我不敢多说话,生怕别人抹在自己脸上不是灰,是骂名。
我过了一个摸爬滚打的秋季,每晚被扑脸的风刮的不敢喘气。那是我最惬意的时光,即便是生理期一样用透心凉的井水猛猛的浇在头上。瞬间感觉那股热从头顶倾泄而出。像深水炸弹一样炸开一样分几个方向贯穿整个身子。
去拿检测报告的路上,我是睡眠状态的。整个胳膊上肌肉异常松弛。我没办法用力。体温正常,目光也有那么点神采奕奕,就是胳膊使不上劲。
我突然脑中有一股奇特的想法:是不是,有的时候连否决权都没有的我是不是,又一次被喂食了安眠药。那问题是为什么我不困?我还能思考?我还能正常思考吗?我哪里不正常了?我能独立面对一切吗?我能像大人一样吗?我不是已经是个大人了吗?天啊,我到底哪里不好了?我做错了什么?不,他们是错的,我是谁?到底我亲生父母在哪里?

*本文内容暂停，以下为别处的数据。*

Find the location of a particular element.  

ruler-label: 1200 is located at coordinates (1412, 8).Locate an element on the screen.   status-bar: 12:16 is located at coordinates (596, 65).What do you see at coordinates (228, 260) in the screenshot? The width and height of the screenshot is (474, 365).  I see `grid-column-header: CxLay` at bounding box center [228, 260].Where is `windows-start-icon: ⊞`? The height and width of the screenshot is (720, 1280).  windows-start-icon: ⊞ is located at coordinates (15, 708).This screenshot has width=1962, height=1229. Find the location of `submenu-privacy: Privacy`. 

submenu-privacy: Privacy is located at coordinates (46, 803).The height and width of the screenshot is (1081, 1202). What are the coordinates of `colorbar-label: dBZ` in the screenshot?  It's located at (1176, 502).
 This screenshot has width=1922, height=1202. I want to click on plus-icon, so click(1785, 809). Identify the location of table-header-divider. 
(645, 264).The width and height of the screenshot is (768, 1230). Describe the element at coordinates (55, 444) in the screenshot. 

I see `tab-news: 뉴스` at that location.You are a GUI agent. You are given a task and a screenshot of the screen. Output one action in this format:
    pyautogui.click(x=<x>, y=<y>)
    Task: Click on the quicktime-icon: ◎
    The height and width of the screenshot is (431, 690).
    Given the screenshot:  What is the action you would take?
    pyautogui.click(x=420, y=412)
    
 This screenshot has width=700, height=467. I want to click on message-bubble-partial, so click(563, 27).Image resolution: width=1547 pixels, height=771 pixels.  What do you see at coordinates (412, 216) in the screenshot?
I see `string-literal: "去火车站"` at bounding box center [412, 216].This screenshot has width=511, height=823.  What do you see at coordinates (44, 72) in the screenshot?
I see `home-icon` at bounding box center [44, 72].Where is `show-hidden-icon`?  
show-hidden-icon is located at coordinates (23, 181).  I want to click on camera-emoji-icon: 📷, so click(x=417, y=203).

想着想着眼前就出现小星星了。这个时候我的爸爸跟我说话:“学晗,你看看窗外面的风景,我看你脸色蜡黄,是不是晕车?用不用停路边给你买瓶水喝。你还好吧?”
“爸爸,我没事。就是胳膊没劲了。脑袋可能是昨晚上没睡好。右边头疼。嗡嗡的”
大概有往前走了3公里。爸爸把车停好。在服务区。我和爸爸吃了一份水饺,我喝了一瓶茶饮料。爸爸喝了一瓶矿泉水。还给我买了两瓶维生素饮料。我说啥也不要。结果爸爸说什么也要给我。还嘱咐我多喝水对身体好。
我嘟着嘴说“我也不是个水桶”。又塞给爸爸一瓶。可是往前到隧道听着那首老男孩,我默默地为我艰辛的父亲流泪了。隧道里的灯光那时很简单。仅供照明。
冥冥中有个声音加油,你是最棒的女孩。
是啊。倘若这个时候真的有个人面对我说这句话,我也不会后来犯傻了。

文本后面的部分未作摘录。